Tumoral expression of drug and xenobiotic metabolizing enzymes in breast cancer patients of different ethnicities with implications to personalized medicine
Yan Li, Albert Steppi, Yidong Zhou, Feng Mao, Philip Craig Miller, Max M He, Tingting Zhao, Qiang Sun, Jinfeng Zhang
Supplementary Materials
Breast Cancer Subtypes
In clinical practice, BRCA is divided into subgroups based on the expression of the estrogen receptor (ER), progesterone receptor (PR), and the status of gene amplification of human epidermal growth factor 2 receptor (HER2). The four predominant subtypes reported in the literatureare categorized based on these receptors: luminal A (ER+ and/or PR+, HER2-), luminal B (ER+ and/or PR+, HER2+), HER2 (ER-, PR-, HER2+), and triple negative (ER-, PR-, HER2-). A subtype of triple negative breast cancer (TNBC) is the basal or basal-like phenotype that is negative for all three receptors but expresses specific basal markers (cytokeratin 5/6, cytokeratin 14, cytokeratin 17, and epidermal growth factor receptor) (1). This phenotype is more likely to undergo metastasis and is associated with poorer prognosis (2). Recent large-scale genomic studies have suggested that the whole spectrum of breast cancer subtypes extends beyond the four commonly known subtypes (3,4).
Methods
Differential Gene Expression:There are many methods for differential gene expression analysis based on different distribution assumptions (22-25). We chose to use DESeq2, an R Bioconductor package, for our analyses (26,27). Patient gene counts input into DESeq2 were rounded to the nearest whole number but not normalized. Jobs were run on the Insilicom BioKDE server (insilicom.com). For AS vs CA comparison, increased (or decreased) expression means the expression of AS patients are higher (or lower) than the expression of CA patients; For AS vs AA comparison, increased (or decreased) expression means the expression of AS patients are higher (or lower) than the expression of AA patients; For CA vs AA comparison, increased (or decreased) expression means the expression of AA patients are higher (or lower) than the expression of CA patients.
Sample Matching: All the comparisons done in this study were matched by age and stage. R package Matching was used for this purpose. The matching was done differently from the earlier study (21). The stage was matched exactly and age was matched in a way that any patients are considered matched if the difference of their ages is smaller or equal to 10. This is more flexible than the three categories used in the earlier study. Matching package also perform optimal matching once the ratio of the two types of subject are determined. To find the optimal ratio, we maximize the quantity, nm/(n+m), where n is the number of patients of one race and m is the number of patients of the other race. In this setup, we assume the power calculation of testing differential gene expression can be approximated by two sample test of two normal samples with different sample sizes. We found that the new matching method produced notable differences, but the exact effect of it was not evaluated systematically.
Pathway visualization: The visualization of differentially regulated pathways were made possible using R’s Pathview package(28). It allows users to easily spot up or down regulated genes in a pathway to understand how it is differentially regulated.

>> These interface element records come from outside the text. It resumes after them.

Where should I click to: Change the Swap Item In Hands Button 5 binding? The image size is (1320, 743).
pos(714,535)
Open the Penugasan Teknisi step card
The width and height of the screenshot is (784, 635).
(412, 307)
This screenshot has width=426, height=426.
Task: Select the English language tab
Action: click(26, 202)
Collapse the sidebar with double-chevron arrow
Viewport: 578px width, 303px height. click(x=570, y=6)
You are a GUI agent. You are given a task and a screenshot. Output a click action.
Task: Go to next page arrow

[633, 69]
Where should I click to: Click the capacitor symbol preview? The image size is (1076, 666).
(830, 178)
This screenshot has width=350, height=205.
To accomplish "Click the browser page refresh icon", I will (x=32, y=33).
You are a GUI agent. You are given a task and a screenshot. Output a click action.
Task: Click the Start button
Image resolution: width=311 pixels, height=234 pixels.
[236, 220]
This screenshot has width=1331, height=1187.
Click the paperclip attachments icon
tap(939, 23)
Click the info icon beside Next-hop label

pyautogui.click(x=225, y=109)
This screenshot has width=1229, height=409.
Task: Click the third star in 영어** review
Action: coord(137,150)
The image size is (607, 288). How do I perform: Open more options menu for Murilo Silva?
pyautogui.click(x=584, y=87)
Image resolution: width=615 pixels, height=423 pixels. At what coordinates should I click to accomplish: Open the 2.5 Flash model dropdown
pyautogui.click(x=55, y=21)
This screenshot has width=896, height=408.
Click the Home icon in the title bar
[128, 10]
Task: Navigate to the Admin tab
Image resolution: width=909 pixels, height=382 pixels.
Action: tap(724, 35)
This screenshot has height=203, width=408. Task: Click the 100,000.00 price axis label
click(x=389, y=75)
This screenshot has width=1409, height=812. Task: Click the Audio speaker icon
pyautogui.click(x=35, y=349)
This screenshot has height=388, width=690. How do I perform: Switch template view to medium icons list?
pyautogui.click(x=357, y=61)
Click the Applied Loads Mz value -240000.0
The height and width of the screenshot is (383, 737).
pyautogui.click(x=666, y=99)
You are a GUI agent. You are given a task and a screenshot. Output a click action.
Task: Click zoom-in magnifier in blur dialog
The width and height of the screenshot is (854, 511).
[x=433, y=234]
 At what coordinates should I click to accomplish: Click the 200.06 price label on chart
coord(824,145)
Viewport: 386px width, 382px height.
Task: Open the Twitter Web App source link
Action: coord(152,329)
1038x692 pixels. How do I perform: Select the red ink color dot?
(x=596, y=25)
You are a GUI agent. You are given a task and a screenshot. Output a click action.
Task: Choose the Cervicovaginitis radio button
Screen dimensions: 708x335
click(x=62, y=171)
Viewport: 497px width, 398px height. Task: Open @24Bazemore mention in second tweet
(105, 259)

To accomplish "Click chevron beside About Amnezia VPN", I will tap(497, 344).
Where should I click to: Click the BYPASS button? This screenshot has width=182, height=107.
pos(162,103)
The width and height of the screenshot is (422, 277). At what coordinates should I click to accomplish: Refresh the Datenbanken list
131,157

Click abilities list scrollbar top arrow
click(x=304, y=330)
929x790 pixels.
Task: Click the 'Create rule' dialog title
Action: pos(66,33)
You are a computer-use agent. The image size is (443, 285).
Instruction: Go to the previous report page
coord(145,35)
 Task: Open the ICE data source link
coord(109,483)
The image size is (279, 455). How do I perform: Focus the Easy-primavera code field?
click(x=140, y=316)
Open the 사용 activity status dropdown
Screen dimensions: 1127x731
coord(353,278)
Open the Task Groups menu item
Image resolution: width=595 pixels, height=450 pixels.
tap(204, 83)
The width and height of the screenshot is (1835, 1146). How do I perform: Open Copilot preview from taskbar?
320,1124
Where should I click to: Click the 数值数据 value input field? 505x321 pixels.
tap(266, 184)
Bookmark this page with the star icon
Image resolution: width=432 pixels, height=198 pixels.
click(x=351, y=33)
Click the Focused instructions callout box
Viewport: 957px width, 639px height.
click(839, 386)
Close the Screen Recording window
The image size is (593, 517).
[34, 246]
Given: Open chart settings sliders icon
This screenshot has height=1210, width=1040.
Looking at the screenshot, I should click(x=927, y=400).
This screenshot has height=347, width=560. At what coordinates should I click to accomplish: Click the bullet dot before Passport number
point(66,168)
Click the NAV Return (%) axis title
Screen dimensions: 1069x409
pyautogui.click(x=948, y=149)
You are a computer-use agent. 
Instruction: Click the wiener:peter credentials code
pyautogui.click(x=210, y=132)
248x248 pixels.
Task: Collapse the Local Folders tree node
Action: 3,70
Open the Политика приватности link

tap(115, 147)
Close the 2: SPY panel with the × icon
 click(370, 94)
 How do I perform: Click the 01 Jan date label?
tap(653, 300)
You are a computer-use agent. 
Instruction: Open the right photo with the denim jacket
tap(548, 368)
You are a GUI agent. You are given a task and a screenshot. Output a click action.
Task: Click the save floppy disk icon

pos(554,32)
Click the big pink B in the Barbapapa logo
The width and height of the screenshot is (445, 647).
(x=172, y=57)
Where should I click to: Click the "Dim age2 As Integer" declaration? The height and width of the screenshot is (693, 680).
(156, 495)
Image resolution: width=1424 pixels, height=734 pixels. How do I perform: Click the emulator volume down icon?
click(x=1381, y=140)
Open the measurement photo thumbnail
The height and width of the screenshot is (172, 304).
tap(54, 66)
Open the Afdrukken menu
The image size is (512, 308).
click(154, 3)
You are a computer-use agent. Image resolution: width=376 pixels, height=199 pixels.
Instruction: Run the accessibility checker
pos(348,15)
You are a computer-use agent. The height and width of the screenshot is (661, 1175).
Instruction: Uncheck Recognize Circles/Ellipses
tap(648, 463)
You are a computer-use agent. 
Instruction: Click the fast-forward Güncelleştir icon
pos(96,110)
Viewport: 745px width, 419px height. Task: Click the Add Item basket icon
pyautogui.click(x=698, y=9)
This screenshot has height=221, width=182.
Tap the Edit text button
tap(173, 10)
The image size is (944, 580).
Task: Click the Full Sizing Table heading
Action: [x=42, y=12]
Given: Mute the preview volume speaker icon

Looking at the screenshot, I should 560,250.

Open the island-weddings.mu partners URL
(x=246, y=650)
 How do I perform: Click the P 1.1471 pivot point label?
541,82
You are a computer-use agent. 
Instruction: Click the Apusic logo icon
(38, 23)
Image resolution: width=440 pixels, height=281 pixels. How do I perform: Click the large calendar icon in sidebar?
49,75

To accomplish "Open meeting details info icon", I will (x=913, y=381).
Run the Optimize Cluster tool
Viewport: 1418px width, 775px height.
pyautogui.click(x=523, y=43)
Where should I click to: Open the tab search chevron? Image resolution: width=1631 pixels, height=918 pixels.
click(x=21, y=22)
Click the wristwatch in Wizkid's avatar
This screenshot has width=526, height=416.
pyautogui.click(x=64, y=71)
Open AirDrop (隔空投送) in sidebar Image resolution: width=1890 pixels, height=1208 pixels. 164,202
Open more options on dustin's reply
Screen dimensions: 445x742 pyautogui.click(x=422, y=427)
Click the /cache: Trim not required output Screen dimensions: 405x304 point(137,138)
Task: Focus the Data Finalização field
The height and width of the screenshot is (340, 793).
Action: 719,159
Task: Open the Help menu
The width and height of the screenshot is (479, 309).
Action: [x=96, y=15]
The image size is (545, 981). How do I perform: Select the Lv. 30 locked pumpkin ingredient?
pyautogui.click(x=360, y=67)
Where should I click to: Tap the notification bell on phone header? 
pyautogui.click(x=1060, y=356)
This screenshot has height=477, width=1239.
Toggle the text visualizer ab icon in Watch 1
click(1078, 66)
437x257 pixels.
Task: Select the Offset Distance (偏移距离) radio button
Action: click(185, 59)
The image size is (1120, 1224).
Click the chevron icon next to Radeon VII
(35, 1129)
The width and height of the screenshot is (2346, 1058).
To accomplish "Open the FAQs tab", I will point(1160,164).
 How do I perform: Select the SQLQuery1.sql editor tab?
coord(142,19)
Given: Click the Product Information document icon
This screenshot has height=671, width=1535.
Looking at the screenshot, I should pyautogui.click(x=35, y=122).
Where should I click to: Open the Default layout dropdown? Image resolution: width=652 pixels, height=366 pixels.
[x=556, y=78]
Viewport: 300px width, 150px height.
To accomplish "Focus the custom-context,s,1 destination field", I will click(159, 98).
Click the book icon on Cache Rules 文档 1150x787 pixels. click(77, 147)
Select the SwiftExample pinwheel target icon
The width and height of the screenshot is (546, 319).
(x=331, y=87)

Association of SNPs to gene expression in breast cancer: Combining data obtained from GTEx (Genotype-Tissue Expression) eQTL (Expression Quantitative Trait Loci) studies and 1000 Genomes project with the gene expression data from TCGA, we infer potential associations of certain SNPs to gene expressions in breast cancer. Firstly, given a gene of interest, SNPs that are associated with expression of this gene are obtained from GTEx data portal for eQTL ( with breast tissue as the condition; secondly, the SNPs are used to compute the allele frequencies for races of interest using data from 1000 Genomes project ( thirdly, the effect sizes from eQTL and the allele frequencies are used to compute relative expressions of the gene (marginal expression without conditioning on other factors); finally, these relative expressions computed from allele frequencies and eQTL effect sizes are tested against the actual expressions observed in TCGA data.
We use CYP2D6 as an example to illustrate how we can combine gene expression data with eQTL data and allele frequency data to identify potentially associated SNPs with gene expression in breast cancer cells. Given that CYP2D6 is up-regulated in AA BRCA tumor tissues compared to CA and AS tissues only those SNPs that support such observation can be associated with this differential expression. Although we could use data from all three races to perform a more sophisticated analysis, we use only AA and CA data to discover candidate SNPs and use AS data for validation purpose. We first found all the SNPs that are associated with expression of CYP2D6 in breast tissues from eQTL data in GTEx project. We then compute the alternative allele frequencies from 1000 Genomes project for African, European, and Asian populations. The relative frequency was used to compute relative differential expression in terms of effect size using the effect size information from eQTL data. Those effect sizes that have p-values smaller than 0.01 were saved for further analysis.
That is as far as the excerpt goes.